Phosphoinositides are vital for many cellular signaling processes, and therefore a number of approaches to manipulating phosphoinositide levels in cells or excised patches of cell membranes have been developed. Among the most common is the use of "short-chain" phosphoinositides, usually dioctanoyl phosphoinositol phosphates. We use isothermal titration calorimetry to determine partitioning of the most abundant phosphoinositol phosphates, PI(4)P and PI(4,5)P2 into models of the intracellular and extracellular facing leaflets of neuronal plasma membranes. We show that phosphoinositide mole fractions in the lipid membrane reach physiological levels at equilibrium with reasonable solution concentrations. Finally we explore the consequences of our results for cellular electrophysiology.
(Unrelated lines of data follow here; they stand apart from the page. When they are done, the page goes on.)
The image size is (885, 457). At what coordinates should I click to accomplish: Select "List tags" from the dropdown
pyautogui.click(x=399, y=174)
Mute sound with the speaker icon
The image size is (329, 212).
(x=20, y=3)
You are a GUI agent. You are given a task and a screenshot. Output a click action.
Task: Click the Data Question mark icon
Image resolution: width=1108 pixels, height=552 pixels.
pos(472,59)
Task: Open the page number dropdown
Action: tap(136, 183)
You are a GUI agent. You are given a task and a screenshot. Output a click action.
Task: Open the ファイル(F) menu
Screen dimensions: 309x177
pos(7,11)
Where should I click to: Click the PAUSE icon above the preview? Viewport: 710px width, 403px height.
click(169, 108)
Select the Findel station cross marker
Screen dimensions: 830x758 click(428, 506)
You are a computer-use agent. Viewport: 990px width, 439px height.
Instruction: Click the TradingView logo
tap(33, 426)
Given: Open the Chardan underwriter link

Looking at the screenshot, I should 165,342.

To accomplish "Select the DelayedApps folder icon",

In particular, we find that TRPV1 is more selective for PI(4,5)P2 than PI(4)P and activated by extremely low membrane mole fractions of PIPs. We conclude by discussing how the logic of our work extends to other experiments with short-chain phosphoinositides. For delayed rectifier K(+) channels, consideration of the membrane mole fraction of PI(4,5)P2 lipids with different acyl chain lengths suggests a different mechanism for PI(4,5)P2 regulation than previously proposed. Inward rectifier K(+) channels apparent lack of selectivity for certain short-chain PIPs may require reinterpretation in view of the PIPs different membrane partitioning.